Perhaps this field needs to be treated as the author/creator field, allowing multiple instances and a determination over sequence.
This would be a very useful feature for individuals or cooperative projects where one may easily forget or not know the correct term to use for a given language.
Perhaps this field needs to be treated as the author/creator field, allowing multiple instances and a determination over sequence.
In Multilingual Zotero (MZ), as I understand it, language tags provide metadata for the metadata; they don't describe what languages are used in the work itself. For that we are supposed to use the language field, correct? Well, MZ's language field is identical to vanilla Z's. In fact, one cannot even apply a language tag to the language field in MZ! My point above still holds.
We could have made multilingual Zotero provide such a tag selection system for the language field, but I argued that we'd lose the flexibility to specify multiple languages, translation source and destination languages, and more. So the field is, for now, a simple text field like the others.
Can I ask what precisely you're trying to express using the field? What languages? Do you have translations? How are you planning to use the data?
The MARC format has some provision for expressing source and target languages for translated works; I'd like to find a way to do this in Zotero too, but it's not straightforward.
I think that the best way forward will involve a Zotero plugin that helps users use controlled vocabularies (authorities, places, languages).

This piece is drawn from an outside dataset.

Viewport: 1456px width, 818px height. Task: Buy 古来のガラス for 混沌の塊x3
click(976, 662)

In fact, the field is not quite as dumb as it looks, even at present. When alternative layouts are supplied to the processor, the leading portion of the field content is parsed out into an RFC 5646 language tag (successor to ISO-639), and used to arbitrate the style applied to individual references. The effect is illustrated in an MZ screencast.
As I understand it, the language field, like the fields directly above and below it, indicates what languages are used in the publication itself. My largest Zotero project involves an ancient writer whose literary corpus is scattered across many linguistic traditions—important because the corpus has nearly perished in the original language. It is common for books in my bibliography to have two, three, sometimes four languages at work. Bilingual text-translations are quite common. I would like to use a controlled vocabulary to state what languages are at play in the works cited and with what frequency, so that in post-Zotero processing I can allow users to sort and filter the records according to language. So if someone wants to see what texts use Ethiopic, they find what they need, and there aren't records omitted because someone entered "Ge'ez" or "Ethiopian" instead of "Ethiopic." Or if someone wishes to exclude works where Syriac is only a minor factor (e.g., third or fourth language down), they can do so.

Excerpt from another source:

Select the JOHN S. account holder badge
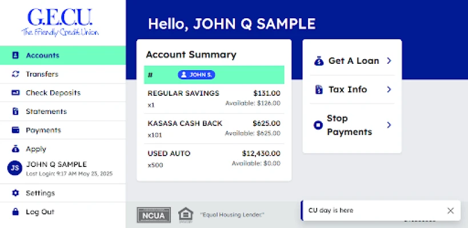Viewport: 468px width, 228px height. tap(196, 75)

I see the appeal of having super detailed data models, but I think there's a trade-off involved and I think multiple, hierarchical, standardized languages might just not be worth it.
And about integrity and uniformity of data in Zotero (this is quite wider topic), is there a possibility to find all works in given language and replace text in this (and other similar fields).
For example, using Zotero and various site translators I have citations with language field English, eng, en and I want it all uniform en. How to do this?
As for your second question: we'd likely try to do some version of this automatically at the point where Zotero actually does anything with the language field beyond turning title case on an off, but if you want to standardize the metadata before that, the best way would be
https://www.zotero.org/support/dev/client_coding/javascript_api#batch_editing
Recommendation would be to convert to two letter ISO language code followed by two letter country code (i.e. en-US, de-DE etc.). That's almost certainly what Zotero will eventually move to, at least in the database layer.